(Senior) Data Modeler / Data Vault Expert (Azure Databricks / Lakehouse) | (Senior) Data Modeler / Data Vault Expert Azure Databricks / Lakehouse (m/w/d)

Deichmann SE

Essen, Ruhr, Nordrhein-Westfalen, Deutschland
Published Feb 10, 2026
Full-time
Permanent

Job Summary

As a (Senior) Data Modeler and Data Vault Expert, you will serve as the architect for a modern Azure-based Lakehouse platform. Your day-to-day responsibilities involve designing and evolving the Enterprise Data Model with a heavy focus on Data Vault 2.0 methodologies, including the modeling of Hubs, Links, and Satellites. You will define modeling standards and naming conventions while collaborating closely with Data Engineers and BI teams to translate business requirements into robust data structures. This role is unique because it combines high-level architectural strategy with hands-on technical implementation in a modern cloud environment. You will ensure data quality and traceability across the entire lifecycle, supporting the integration of new source systems and contributing to automation and orchestration decisions.

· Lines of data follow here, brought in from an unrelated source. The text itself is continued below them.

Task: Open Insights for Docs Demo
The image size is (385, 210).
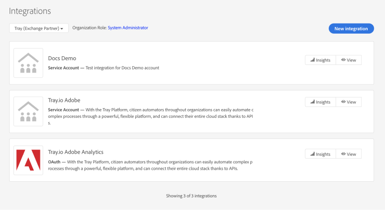Action: pyautogui.click(x=320, y=60)
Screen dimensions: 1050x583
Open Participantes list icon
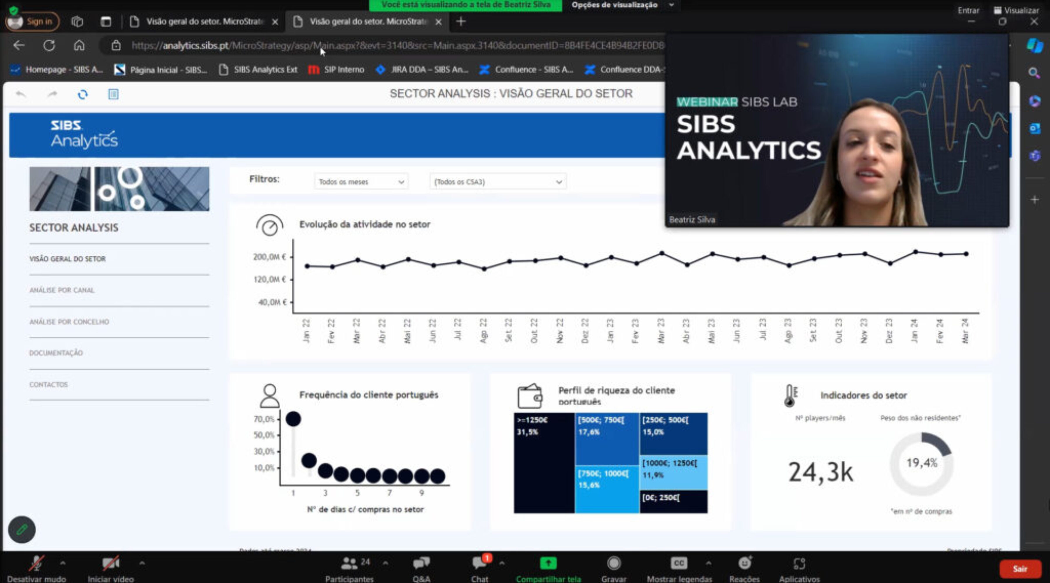point(349,563)
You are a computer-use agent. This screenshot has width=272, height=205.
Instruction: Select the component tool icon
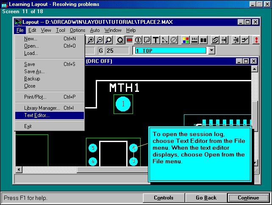(128, 40)
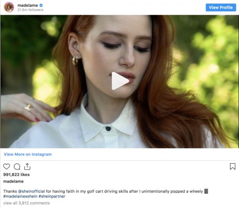This screenshot has width=239, height=208.
Task: Click the 21.5m followers text
Action: [29, 10]
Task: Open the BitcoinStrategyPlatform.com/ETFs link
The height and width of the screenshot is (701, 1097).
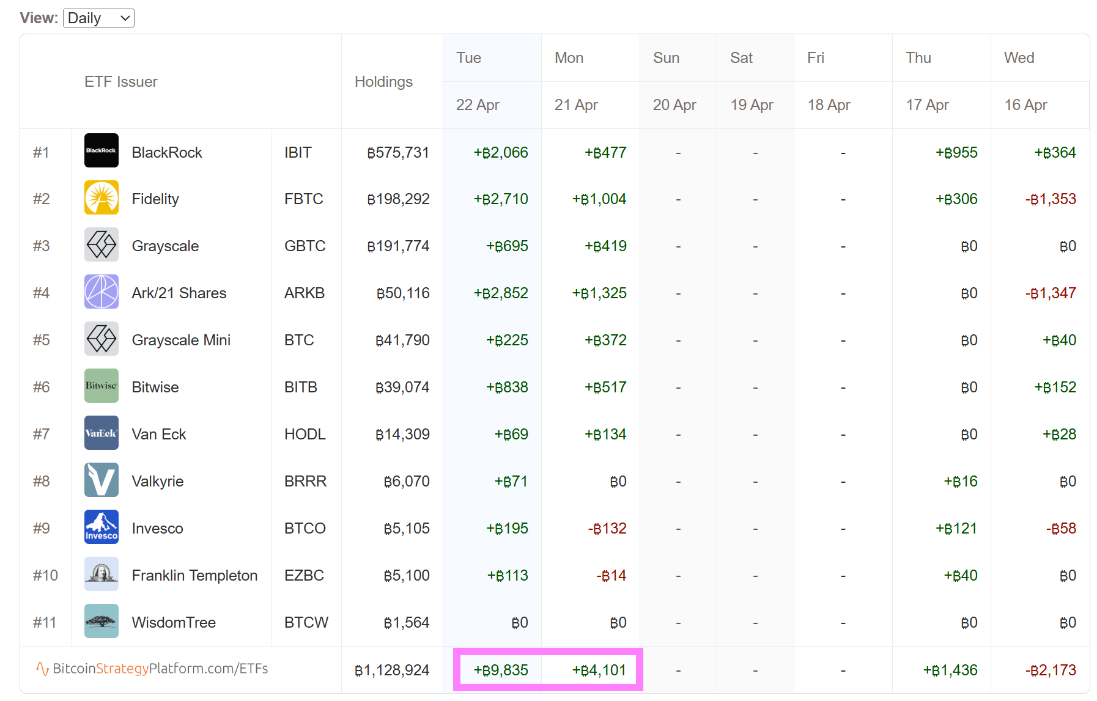Action: point(153,669)
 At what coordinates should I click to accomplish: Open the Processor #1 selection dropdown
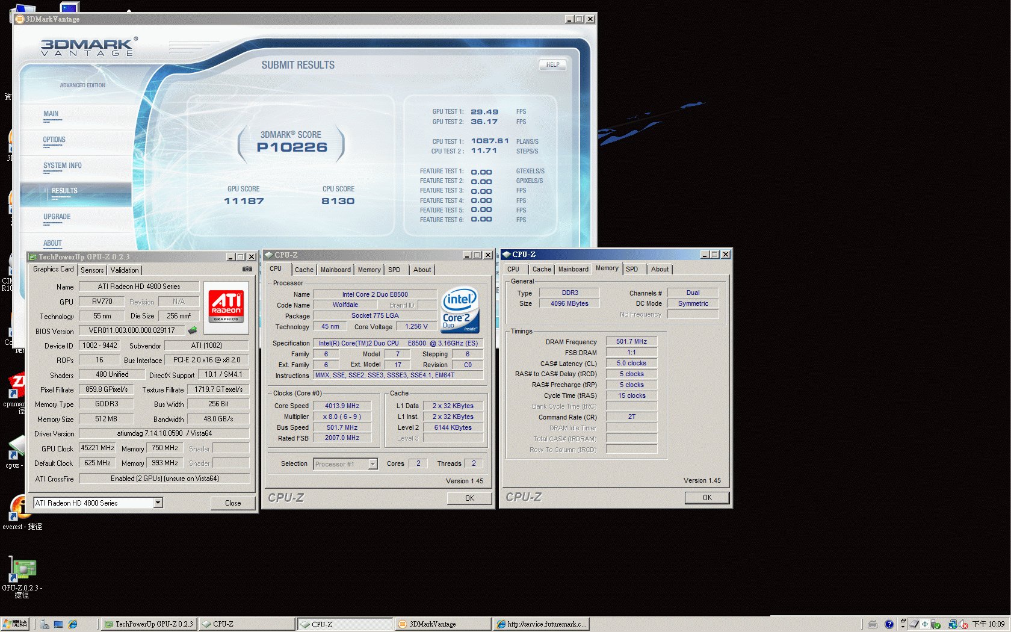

This position offers significant creative freedom and the opportunity to shape a scalable information architecture within a collaborative, professional team based in Essen.

Required Skills

Education

Completed degree in (Business) Informatics, Mathematics, Natural Sciences, or a comparable qualification.

Experience

  • Several years of professional experience in data modeling with a focus on Data Vault 2.0
  • Proven experience in Cloud or Lakehouse environments, specifically Microsoft Azure
  • Practical experience with Azure Databricks, Spark, and programming in Python or Scala
  • Professional experience in designing integration models, including Business Keys and Surrogate Keys
  • Experience working with ETL/ELT processes and metadata documentation

Languages

German (Fluent)English (Basic)

Additional

  • Location: Essen, Germany. Flexible working hours and mobile work options available. Candidates must provide salary expectations and earliest possible start date.